ハブ・アンド・スポークの役割を目指す山梨県
山梨県企業局及び各参画企業はグリーン水素パークの設備から様々なデータを取得しながら、安定かつ最適な稼働を目指して運用ノウハウの蓄積を進めています。「山梨県としての目標は実証を完遂することです。米倉山での実績はありますが、白州は規模も大きくなっていますので、安定した稼働を基本に検証を続けていきます」と渡邊氏は説明します。NEDOのGI基金事業での取り組みは2026年12月で期間満了を迎えますが、いずれは製造した水素を外部にも供給できるように、米倉山と同様に圧縮設備や充填設備を設けることも検討しています。「水素のトップランナーである山梨県として、地域での水素利用や他の自治体との連携も広げながら、ハブ・アンド・スポークの役割をしっかり果たしていきたいと考えています」と渡邊氏は語ります。
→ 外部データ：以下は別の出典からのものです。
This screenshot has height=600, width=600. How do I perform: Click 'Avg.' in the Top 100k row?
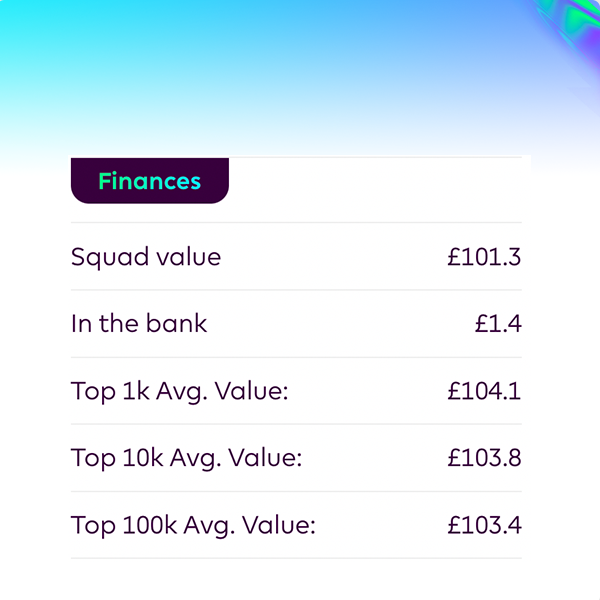pos(209,526)
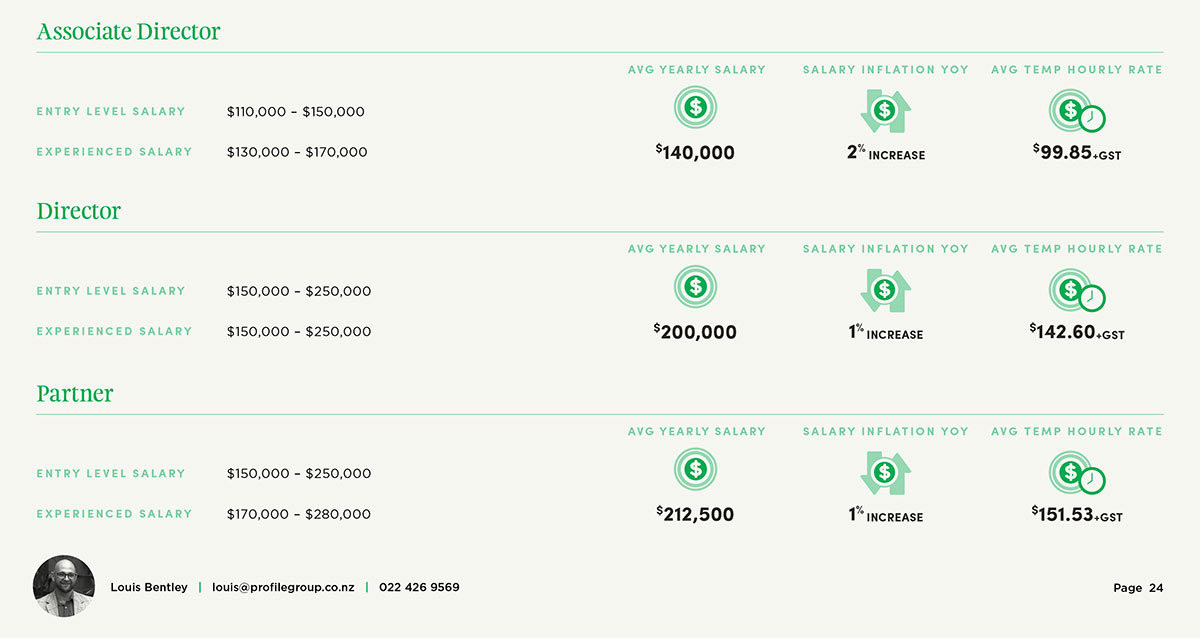Click the Director temp hourly rate clock icon
1200x638 pixels.
pos(1077,291)
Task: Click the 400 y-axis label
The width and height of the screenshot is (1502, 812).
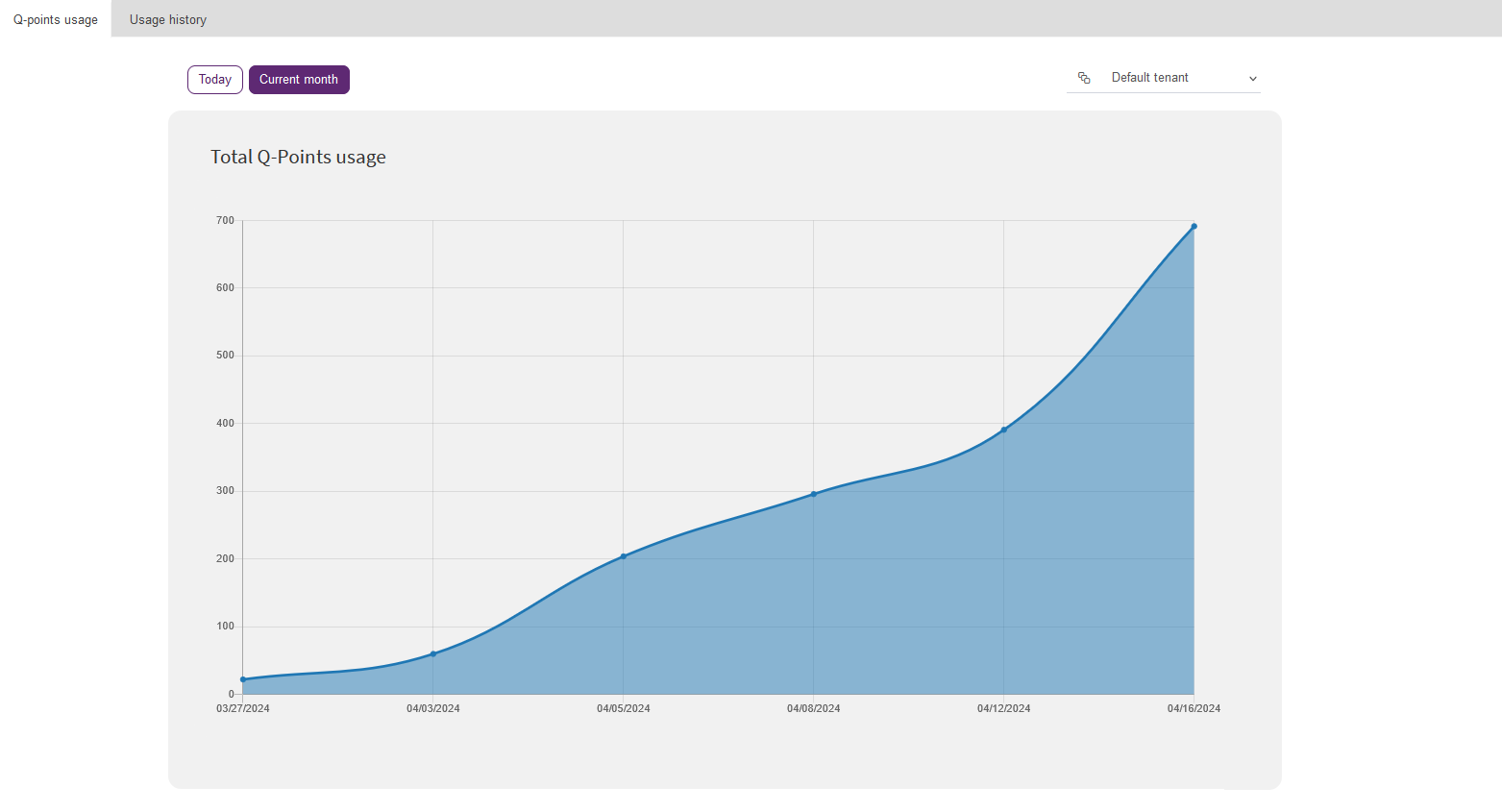Action: tap(225, 423)
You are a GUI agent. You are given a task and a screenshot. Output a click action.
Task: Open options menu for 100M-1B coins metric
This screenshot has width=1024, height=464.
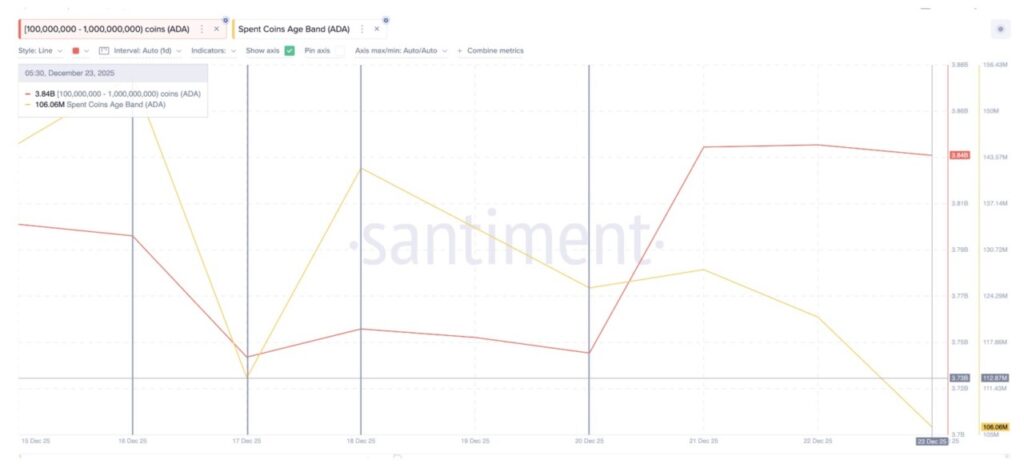(202, 29)
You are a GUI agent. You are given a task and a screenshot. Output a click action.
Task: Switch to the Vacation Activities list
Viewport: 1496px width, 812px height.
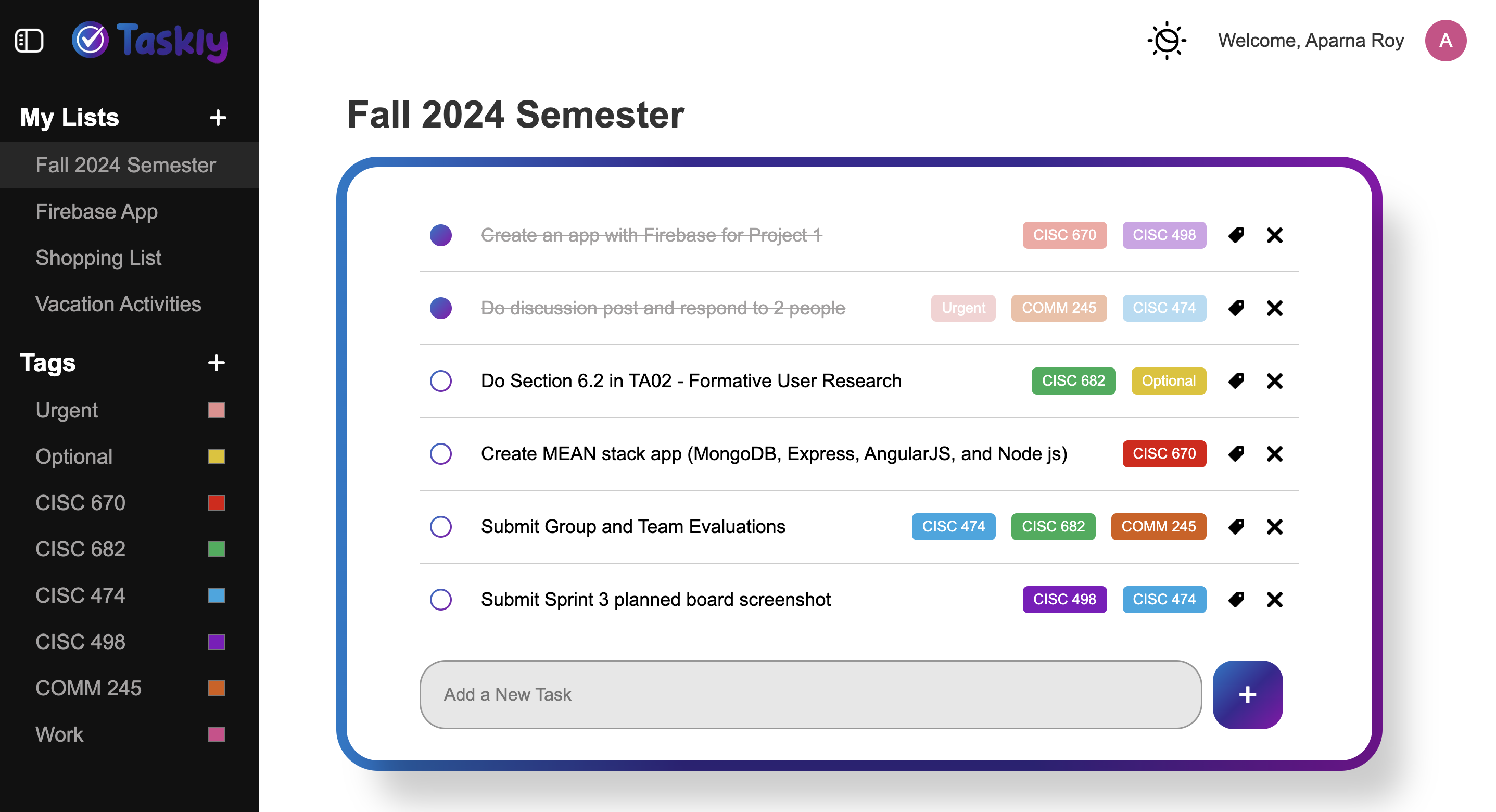pos(119,304)
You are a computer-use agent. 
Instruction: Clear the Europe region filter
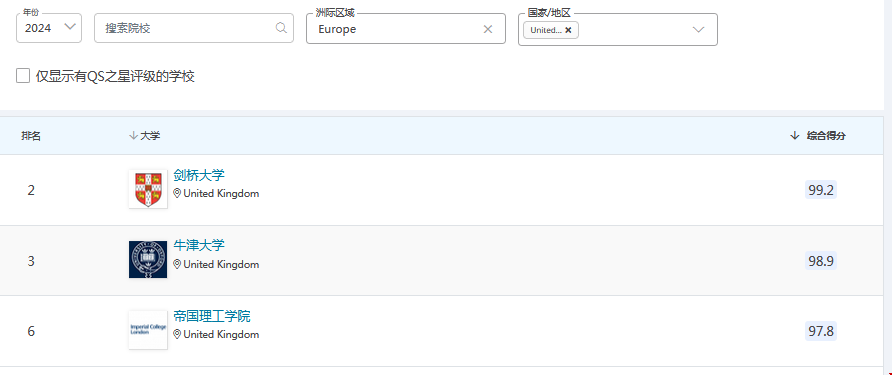[x=488, y=29]
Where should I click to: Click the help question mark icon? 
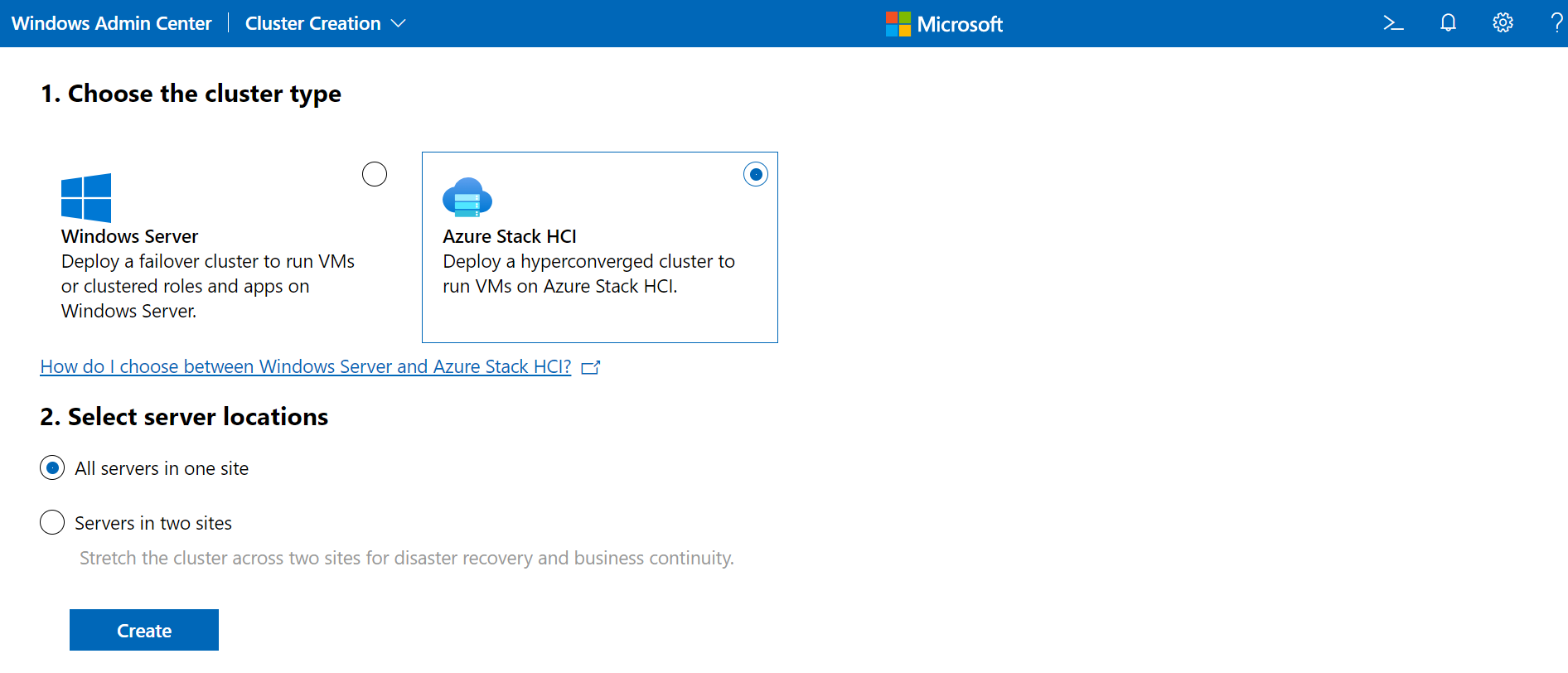click(x=1556, y=23)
NEDOの釘宮プロジェクトマネージャーは、「このグリーン水素パークをモデルケースに、同様の施設が他の地域にも増えて水素の製造と利用がさらに広がってほしいと願っていますし、併せて、設備や運用をパッケージ化して海外市場の獲得も目指していきます」と今後の意気込みを語ります。
NEDOは、将来の100MWクラスを見据えて稼働を開始したグリーン水素パークを社会実装のマイルストーンとして、再エネ由来電力を使った水電解による水素製造や化石燃料の代わりとしての利用を広げ、カーボンニュートラルの実現を目指していきます。